Or is it all a big political show?

I feel sorry for Canada's Prime Minister Justin Trudeau. He spent C$4.5 billion buying the Trans Mountain pipeline project to placate the government of Alberta, and Premier Jason Kenney still complains about everything. Recently dumped Conservative leader Andrew Scheer actually had the gall to complain that Trudeau buying the pipeline “sent a devastating message to the world, and to the business community, that the only way to get a project built in Canada is to have the government nationalize it.” Trudeau can't win with these people; if you don't buy the pipeline you divide the country; if you do, you are a socialist.

Now, Bill McKibben is on Trudeau's case, writing in the Guardian about how Trudeau is selling out to the oil industry. He notes in an article titled When it comes to climate hypocrisy, Canada's leaders have reached a new low that while the Americans elected a climate change denier,

Canada, on the other hand, elected a government that believes the climate crisis is real and dangerous – and with good reason, since the nation’s Arctic territories give it a front-row seat to the fastest warming on Earth. Yet the country’s leaders seem likely in the next few weeks to approve a vast new tar sands mine which will pour carbon into the atmosphere through the 2060s. They know – yet they can’t bring themselves to act on the knowledge. Now that is cause for despair.

McKibben goes on to say that Trudeau plans to burn up all 173 billion barrels of oil, “That is to say, Canada, which is 0.5% of the planet’s population, plans to use up nearly a third of the planet’s remaining carbon budget.” Chris Turner thinks that is a bit of an exaggeration.

In fact, it's likely that the pipeline and the Teck mine or the Trans Mountain pipeline might still never get built. Finishing the pipeline could cost C$ 12 billion and the mine, C$ 21 billion, at a time when the funding for oil projects is drying up. Larry Fink, the chief executive of BlackRock Inc, says “climate change has become a defining factor in companies’ long-term prospects,” adding that he believes the world is “on the edge of a fundamental reshaping of finance.” According to Alan Livsey in the Financial Times,

After much hand-wringing, BlackRock, the world’s largest investment manager, signed up to the Climate Action 100+ initiative, a group of 370 fund managers controlling some $35tn of assets. These investors want action on greenhouse gases, and energy producers with large stores of hydrocarbon reserves are an obvious target.

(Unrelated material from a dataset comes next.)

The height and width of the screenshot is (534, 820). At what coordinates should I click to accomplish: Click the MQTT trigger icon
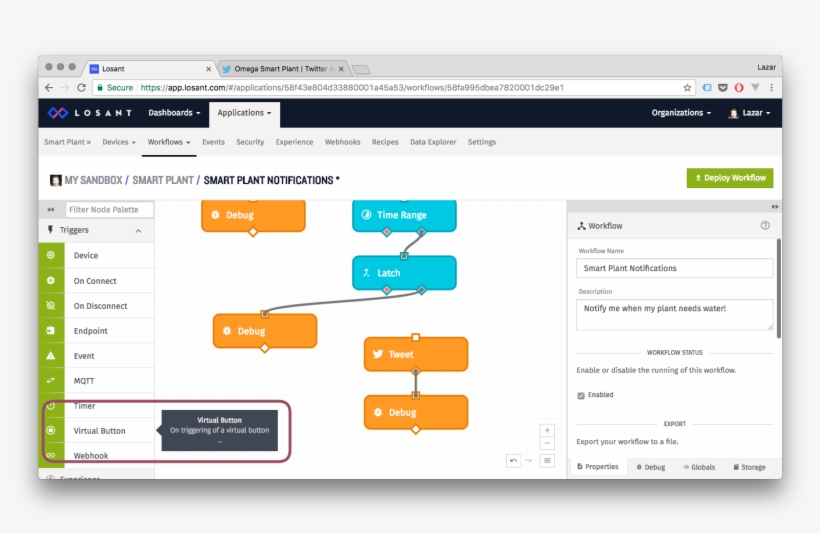[51, 381]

And the biggest targets are:

Those companies with the highest carbon intensity in their oil and gas reserves face the greatest risk of writedowns as a result of changes in climate change policy. These include Canadian oil sands producers Suncor Energy and Imperial Oil, but also US shale oil drillers Pioneer and EOG.

Really, it's tough, trying to run a country where so much depends on whether people can expensively boil rocks to separate the bitumen, dilute it and ship it over mountain ranges and hope that it can compete with cheap fracked oil from the USA. So it's all just very expensive theatre, but the show must go on.